SET EXERCISE.
Copy out every one of the entries below word for word, omitting the pictures.

--- start MATERIAL TO PROCESS ---

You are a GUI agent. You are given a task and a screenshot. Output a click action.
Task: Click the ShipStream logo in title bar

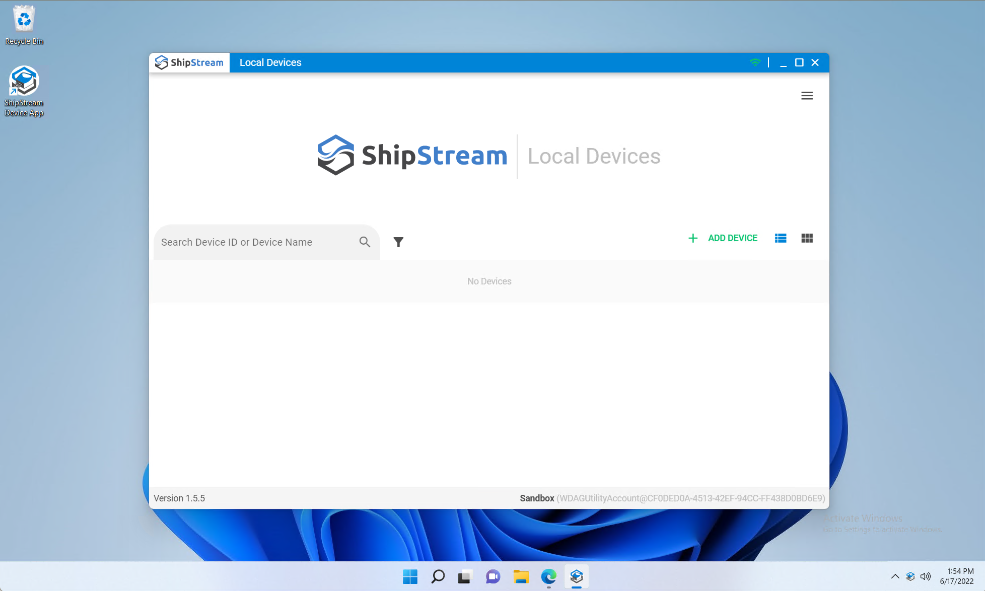pyautogui.click(x=189, y=62)
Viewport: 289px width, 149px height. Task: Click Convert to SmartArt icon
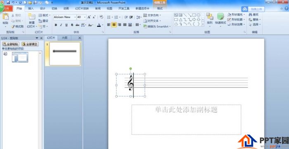point(145,26)
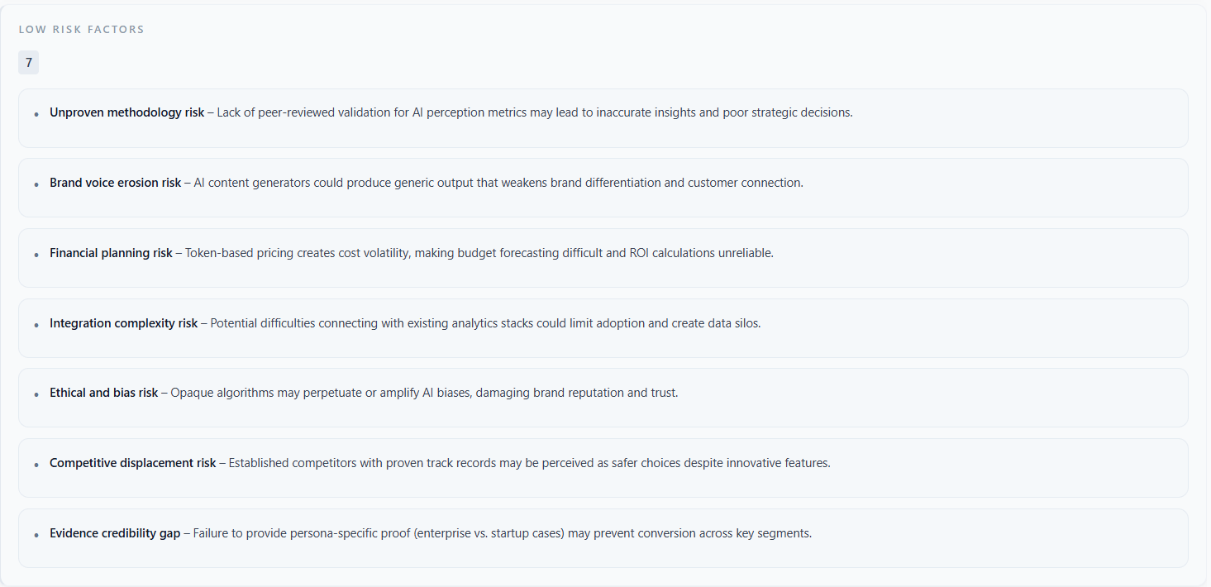Click the bullet beside Evidence credibility gap
1211x587 pixels.
[36, 535]
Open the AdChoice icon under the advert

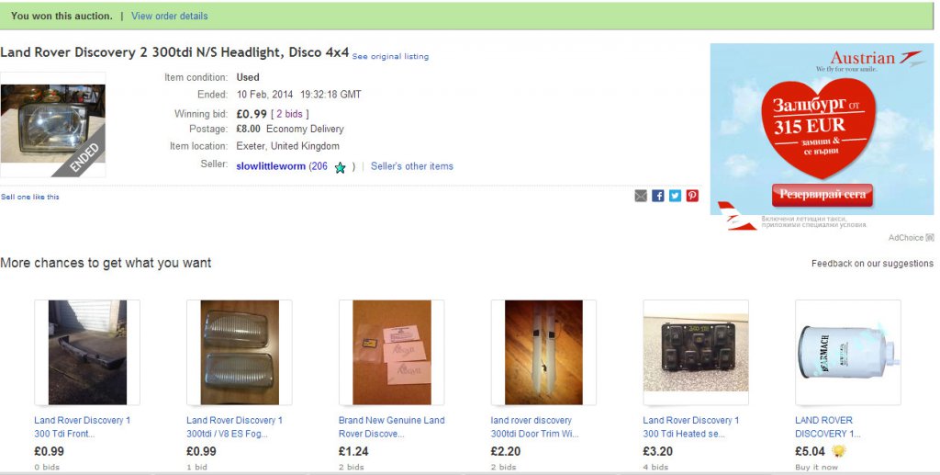coord(930,237)

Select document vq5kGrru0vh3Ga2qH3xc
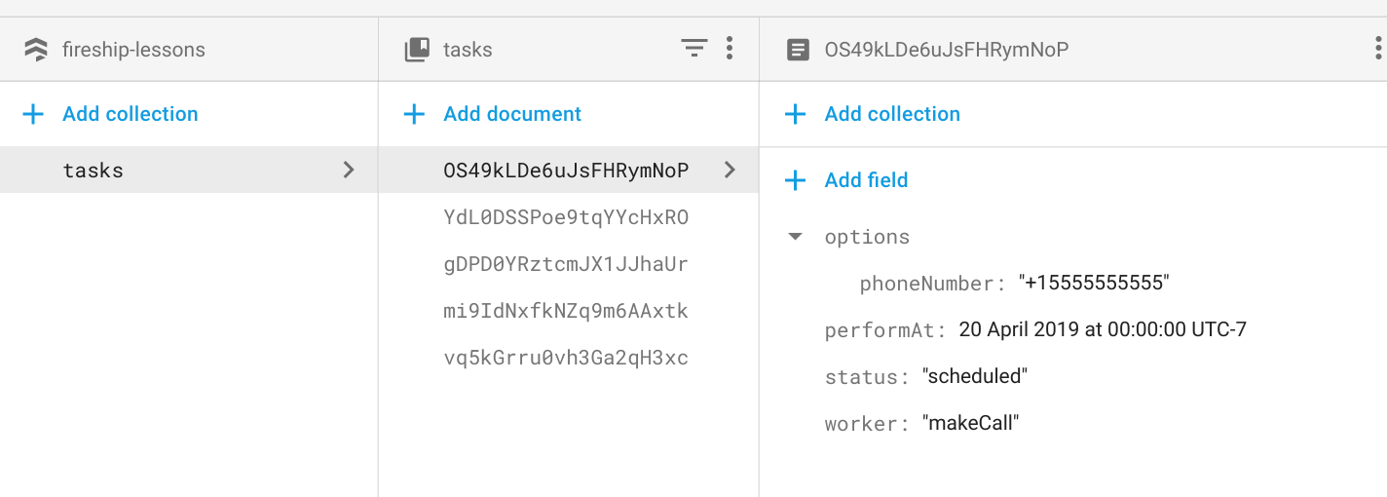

--- end MATERIAL TO PROCESS ---

REPLY.
You are a GUI agent. You are given a task and a screenshot. Output a click action.
Task: Click the ShipStream logo in title bar

pyautogui.click(x=189, y=62)
Viewport: 289px width, 149px height. Task: Click Convert to SmartArt icon
point(145,26)
Click the bullet beside Evidence credibility gap
1211x587 pixels.
[36, 535]
Open the AdChoice icon under the advert

coord(930,237)

Select document vq5kGrru0vh3Ga2qH3xc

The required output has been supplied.